Pre-upgrade checklist (15 min, do NOT skip)

Text Only

[ ] Read release notes for EVERY version between current and target.
    https://github.com/zitadel/zitadel/releases
[ ] Read technical advisories: https://zitadel.com/docs/support/technical_advisory
[ ] Current version recorded in 00-index.md
[ ] DB backup taken within last hour  (scripts/zitadel-backup.sh)
[ ] Master key backup verified readable  (age -d < /mnt/nas/.../masterkey.age | wc -c → 32)
[ ] Disk free > 20% on DB volume (df -h /var/lib/postgresql)
[ ] Staging (if exists) upgraded 24h+ ago, still healthy
[ ] Maintenance window announced to users (Slack + status page)
[ ] On-call has this runbook open

Upgrade procedure (docker compose)

Bash

cd /srv/zitadel

# 1. Snapshot
./scripts/zitadel-backup.sh           # creates /var/backups/zitadel/pre-upgrade-$(date +%FT%H%M).sql.gz
docker compose ps > /tmp/before.txt

# 2. Pin the new version in compose, never use :latest
# image: ghcr.io/zitadel/zitadel:v4.X.Y   <-- edit to target tag
$EDITOR docker-compose.yml

# 3. Pull before stopping
docker compose pull zitadel

# 4. Stop runtime, keep DB up
docker compose stop zitadel

# 5. Run setup (migrations). Watch for errors.
docker compose run --rm zitadel setup \
    --masterkeyFile /run/secrets/masterkey \
    --tlsMode external
# Expected: "projection.xxx migrated" lines, exit 0. Duration: seconds to minutes.

# 6. Start runtime
docker compose up -d zitadel

# 7. Tail logs for 2 min
docker compose logs -f --tail=200 zitadel

Smoke tests (do ALL, in order)

Bash

# Liveness + readiness
curl -fsS http://127.0.0.1:8080/debug/healthz    # expect 200 "ok"
curl -fsS http://127.0.0.1:8080/debug/ready      # expect 200
curl -fsS https://auth.huph.val.id/.well-known/openid-configuration | jq .issuer
# expect "https://auth.huph.val.id"

# OIDC discovery has JWKS
curl -fsS https://auth.huph.val.id/oauth/v2/keys | jq '.keys | length'  # >= 1

# Admin console loads
curl -fsS -o /dev/null -w '%{http_code}\n' https://auth.huph.val.id/ui/console  # 200 or 302

# Human smoke (2 min): login as break-glass admin, open Users, open one user, logout.
# Click a "Login with Zitadel" button on admin.huph.val.id → complete flow.

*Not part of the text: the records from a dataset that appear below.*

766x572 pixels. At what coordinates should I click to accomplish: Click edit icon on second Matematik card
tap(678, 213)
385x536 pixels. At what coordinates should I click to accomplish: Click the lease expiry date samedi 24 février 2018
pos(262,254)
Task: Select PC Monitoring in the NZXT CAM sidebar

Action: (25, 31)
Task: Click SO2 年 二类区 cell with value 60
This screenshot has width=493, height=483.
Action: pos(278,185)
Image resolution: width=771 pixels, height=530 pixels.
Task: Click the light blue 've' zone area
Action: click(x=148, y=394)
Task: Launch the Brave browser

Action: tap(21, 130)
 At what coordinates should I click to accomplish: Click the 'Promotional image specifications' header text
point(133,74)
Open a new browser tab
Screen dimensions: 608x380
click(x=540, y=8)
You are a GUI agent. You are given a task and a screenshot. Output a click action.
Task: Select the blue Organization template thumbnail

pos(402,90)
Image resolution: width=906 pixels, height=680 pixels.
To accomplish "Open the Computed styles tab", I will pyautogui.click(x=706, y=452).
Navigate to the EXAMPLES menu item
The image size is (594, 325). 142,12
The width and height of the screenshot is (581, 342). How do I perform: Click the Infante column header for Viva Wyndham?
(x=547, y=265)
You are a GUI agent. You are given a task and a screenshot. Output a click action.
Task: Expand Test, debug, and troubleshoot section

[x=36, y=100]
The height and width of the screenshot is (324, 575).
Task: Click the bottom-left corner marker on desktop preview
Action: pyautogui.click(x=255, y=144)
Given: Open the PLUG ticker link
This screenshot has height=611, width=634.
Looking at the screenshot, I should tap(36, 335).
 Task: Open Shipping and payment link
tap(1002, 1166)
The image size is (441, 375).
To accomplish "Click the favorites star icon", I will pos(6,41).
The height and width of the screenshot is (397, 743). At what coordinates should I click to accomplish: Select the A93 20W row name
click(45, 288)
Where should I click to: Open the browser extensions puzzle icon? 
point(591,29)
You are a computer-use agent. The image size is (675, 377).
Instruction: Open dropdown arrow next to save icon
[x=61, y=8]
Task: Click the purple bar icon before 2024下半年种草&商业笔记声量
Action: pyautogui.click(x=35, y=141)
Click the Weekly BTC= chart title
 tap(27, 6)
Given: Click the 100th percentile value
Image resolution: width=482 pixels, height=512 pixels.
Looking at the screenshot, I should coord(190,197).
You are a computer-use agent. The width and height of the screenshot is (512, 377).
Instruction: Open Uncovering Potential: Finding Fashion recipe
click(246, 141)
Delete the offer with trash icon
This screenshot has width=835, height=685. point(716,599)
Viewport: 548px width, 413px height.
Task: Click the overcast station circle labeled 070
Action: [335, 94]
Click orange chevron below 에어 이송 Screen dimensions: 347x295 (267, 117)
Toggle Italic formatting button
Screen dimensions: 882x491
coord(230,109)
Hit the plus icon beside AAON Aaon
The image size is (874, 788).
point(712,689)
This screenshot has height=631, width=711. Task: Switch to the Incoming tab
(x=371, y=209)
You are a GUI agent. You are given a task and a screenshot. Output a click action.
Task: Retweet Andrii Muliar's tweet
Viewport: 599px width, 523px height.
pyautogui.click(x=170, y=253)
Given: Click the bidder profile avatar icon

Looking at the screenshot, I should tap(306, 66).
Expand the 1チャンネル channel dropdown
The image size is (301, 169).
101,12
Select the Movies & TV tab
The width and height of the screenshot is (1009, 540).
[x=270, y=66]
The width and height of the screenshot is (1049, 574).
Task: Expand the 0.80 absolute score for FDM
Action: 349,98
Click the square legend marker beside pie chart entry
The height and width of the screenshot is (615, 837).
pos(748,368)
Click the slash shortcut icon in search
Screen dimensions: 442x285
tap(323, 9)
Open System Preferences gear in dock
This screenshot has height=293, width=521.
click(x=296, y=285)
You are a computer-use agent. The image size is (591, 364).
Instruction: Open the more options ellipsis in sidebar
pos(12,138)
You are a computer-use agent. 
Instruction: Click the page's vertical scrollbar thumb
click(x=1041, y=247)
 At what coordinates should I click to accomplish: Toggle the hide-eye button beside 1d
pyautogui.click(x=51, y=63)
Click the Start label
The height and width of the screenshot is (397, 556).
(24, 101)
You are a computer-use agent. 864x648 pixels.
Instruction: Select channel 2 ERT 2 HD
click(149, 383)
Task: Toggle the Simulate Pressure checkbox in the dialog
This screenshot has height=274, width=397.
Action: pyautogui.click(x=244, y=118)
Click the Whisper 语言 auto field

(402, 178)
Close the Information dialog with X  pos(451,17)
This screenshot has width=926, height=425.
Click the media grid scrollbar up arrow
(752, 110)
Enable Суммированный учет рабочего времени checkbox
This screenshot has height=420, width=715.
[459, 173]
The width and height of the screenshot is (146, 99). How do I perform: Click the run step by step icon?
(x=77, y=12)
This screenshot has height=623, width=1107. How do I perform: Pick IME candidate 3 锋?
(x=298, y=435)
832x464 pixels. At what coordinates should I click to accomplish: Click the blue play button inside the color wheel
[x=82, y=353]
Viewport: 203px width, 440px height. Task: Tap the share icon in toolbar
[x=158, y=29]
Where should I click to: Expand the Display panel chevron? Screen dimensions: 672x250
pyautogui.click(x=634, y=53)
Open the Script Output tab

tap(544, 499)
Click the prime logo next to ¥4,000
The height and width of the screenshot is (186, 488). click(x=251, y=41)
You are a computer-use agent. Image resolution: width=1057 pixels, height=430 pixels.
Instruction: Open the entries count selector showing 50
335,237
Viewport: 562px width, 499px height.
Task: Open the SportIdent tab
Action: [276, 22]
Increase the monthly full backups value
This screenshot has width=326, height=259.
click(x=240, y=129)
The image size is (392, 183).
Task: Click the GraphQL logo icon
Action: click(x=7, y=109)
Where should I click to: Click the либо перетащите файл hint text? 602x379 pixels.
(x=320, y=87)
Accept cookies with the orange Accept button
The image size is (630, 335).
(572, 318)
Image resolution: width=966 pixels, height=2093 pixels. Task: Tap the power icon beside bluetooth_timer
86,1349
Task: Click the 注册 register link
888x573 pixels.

# Verify HUPH API token validation still works
curl -fsS https://admin.huph.val.id/api/v1/dashboard/counselor/me -H "Cookie: $TEST_SESSION"

If any smoke test fails → rollback.

Rollback

Bash

# 1. Stop runtime
docker compose stop zitadel

# 2. Restore DB to pre-upgrade snapshot
docker exec -i zitadel-postgres psql -U postgres -c 'DROP DATABASE zitadel;'
docker exec -i zitadel-postgres psql -U postgres -c 'CREATE DATABASE zitadel OWNER zitadel;'
gunzip -c /var/backups/zitadel/pre-upgrade-*.sql.gz | \
    docker exec -i zitadel-postgres psql -U zitadel -d zitadel

# 3. Revert image tag in docker-compose.yml to previous version
$EDITOR docker-compose.yml

# 4. Boot previous version (no setup needed; DB already at old schema)
docker compose up -d zitadel

# 5. Re-run smoke tests. Open incident report.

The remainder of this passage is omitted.